Task item →
Beginning at the line with "Where should I click to: Open the", output each line to the end of the listing below exactly, please.

Material supplied →
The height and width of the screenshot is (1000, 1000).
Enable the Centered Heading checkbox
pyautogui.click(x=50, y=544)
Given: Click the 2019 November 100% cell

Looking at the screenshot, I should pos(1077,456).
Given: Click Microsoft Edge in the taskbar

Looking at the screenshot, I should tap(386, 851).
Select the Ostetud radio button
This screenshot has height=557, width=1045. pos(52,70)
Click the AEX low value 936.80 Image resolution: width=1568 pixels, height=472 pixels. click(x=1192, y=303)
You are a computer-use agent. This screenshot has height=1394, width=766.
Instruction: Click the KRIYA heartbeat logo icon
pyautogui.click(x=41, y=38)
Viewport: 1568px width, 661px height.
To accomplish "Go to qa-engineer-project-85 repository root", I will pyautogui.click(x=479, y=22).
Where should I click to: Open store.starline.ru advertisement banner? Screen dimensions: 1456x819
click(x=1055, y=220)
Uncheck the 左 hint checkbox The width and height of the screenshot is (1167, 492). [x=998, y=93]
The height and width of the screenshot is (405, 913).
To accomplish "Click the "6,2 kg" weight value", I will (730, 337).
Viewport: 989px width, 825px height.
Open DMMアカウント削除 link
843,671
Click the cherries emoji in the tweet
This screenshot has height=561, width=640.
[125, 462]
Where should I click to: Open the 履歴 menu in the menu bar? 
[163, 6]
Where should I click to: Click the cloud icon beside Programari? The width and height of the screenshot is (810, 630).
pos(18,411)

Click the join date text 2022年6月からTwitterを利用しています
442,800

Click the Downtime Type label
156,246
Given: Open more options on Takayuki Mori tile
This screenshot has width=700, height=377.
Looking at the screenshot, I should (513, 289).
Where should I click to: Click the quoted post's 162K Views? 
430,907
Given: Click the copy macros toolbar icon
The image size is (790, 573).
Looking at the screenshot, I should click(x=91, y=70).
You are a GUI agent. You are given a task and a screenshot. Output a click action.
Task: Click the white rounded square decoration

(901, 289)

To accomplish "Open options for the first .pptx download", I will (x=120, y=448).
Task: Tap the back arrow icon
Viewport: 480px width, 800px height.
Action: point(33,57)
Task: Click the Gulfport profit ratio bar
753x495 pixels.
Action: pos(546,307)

Result below →
Where should I click to: Open the 履歴 menu in the menu bar? 
[163, 6]
Where should I click to: Click the cloud icon beside Programari? The width and height of the screenshot is (810, 630).
pos(18,411)

Click the join date text 2022年6月からTwitterを利用しています
442,800

Click the Downtime Type label
156,246
Given: Open more options on Takayuki Mori tile
This screenshot has width=700, height=377.
Looking at the screenshot, I should (513, 289).
Where should I click to: Click the quoted post's 162K Views? 
430,907
Given: Click the copy macros toolbar icon
The image size is (790, 573).
Looking at the screenshot, I should click(x=91, y=70).
You are a GUI agent. You are given a task and a screenshot. Output a click action.
Task: Click the white rounded square decoration

(901, 289)

To accomplish "Open options for the first .pptx download", I will (x=120, y=448).
Task: Tap the back arrow icon
Viewport: 480px width, 800px height.
Action: point(33,57)
Task: Click the Gulfport profit ratio bar
753x495 pixels.
Action: pos(546,307)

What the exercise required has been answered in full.